Pemerintah Provinsi Sulawesi Utara menerima tim Badan Pemeriksa Keuangan (BPK) RI Perwakilan Sulut yang mulai melakukan pemeriksaan kinerja terkait pengelolaan pangan daerah. Kegiatan tersebut berlangsung di Ruang CJ Rantung, Kantor Gubernur Sulut, Senin (17/11/2025).
Wakil Gubernur Sulut, Viktor Mailangkay, mewakili Gubernur Mayjen TNI (Purn) Yulius Stevanus, menyampaikan bahwa pemeriksaan ini menjadi bukti komitmen Pemprov dalam menjaga transparansi serta akuntabilitas pengelolaan pemerintahan, khususnya sektor pangan.

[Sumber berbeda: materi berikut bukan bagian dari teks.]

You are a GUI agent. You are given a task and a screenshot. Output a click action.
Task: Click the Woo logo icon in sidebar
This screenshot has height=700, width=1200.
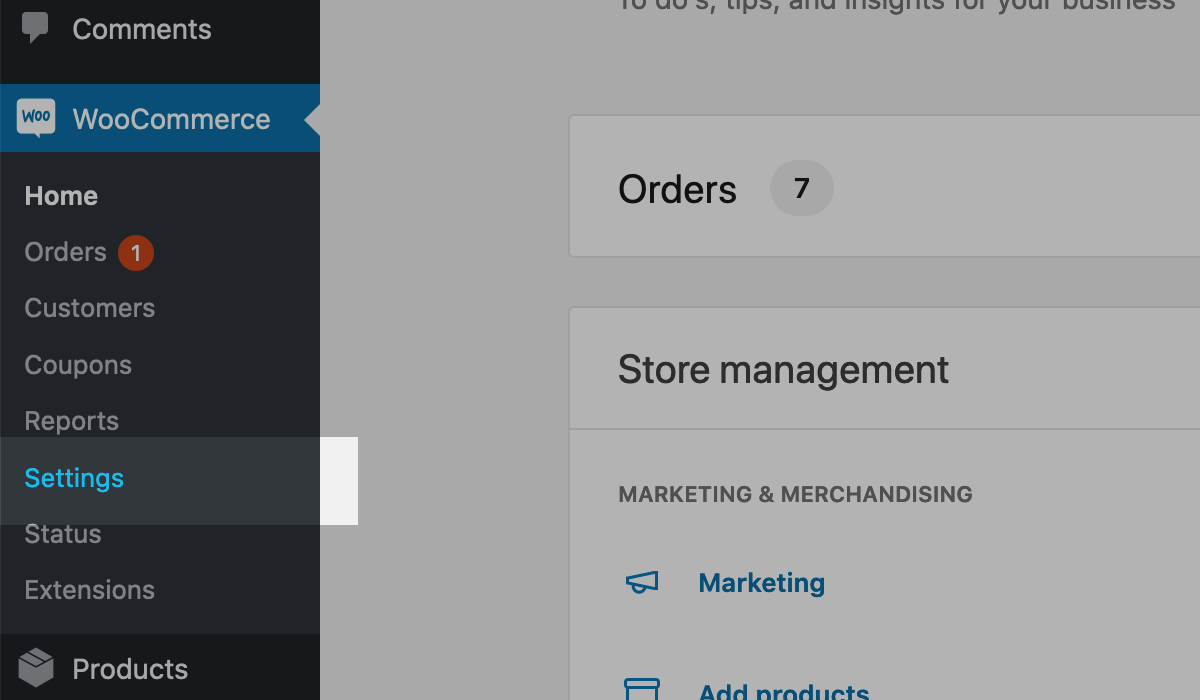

“Proses audit ini bukan hanya rutinitas, tetapi langkah strategis untuk meningkatkan kualitas tata kelola, terutama di bidang ketahanan pangan yang berpengaruh langsung pada kondisi ekonomi dan sosial masyarakat,” ujar Wagub Viktor.
Ia memastikan bahwa Pemprov Sulut akan memberikan dukungan penuh, termasuk penyediaan seluruh dokumen, data, dan kebutuhan akses lapangan. Viktor juga meminta seluruh Organisasi Perangkat Daerah (OPD) agar bekerja selaras dan responsif dalam mendukung proses pemeriksaan BPK RI.
“Saya mengimbau seluruh OPD bersikap terbuka, cepat merespons, dan kooperatif agar hasil evaluasi kinerja dapat disusun secara menyeluruh,” tegasnya.
Viktor menambahkan, kerja sama yang solid antara Pemprov dan BPK RI menjadi bagian penting dari upaya memperkuat akuntabilitas dan menciptakan pemerintahan yang efektif. Ia menilai ketahanan pangan merupakan isu strategis yang berkaitan dengan ketersediaan pangan, stabilitas ekonomi, pencegahan kerentanan sosial, serta pembangunan berkelanjutan.
“Karena itu, Pemprov Sulut berkomitmen menyediakan semua informasi dan dukungan teknis yang dibutuhkan selama proses pemeriksaan berlangsung,” tutupnya.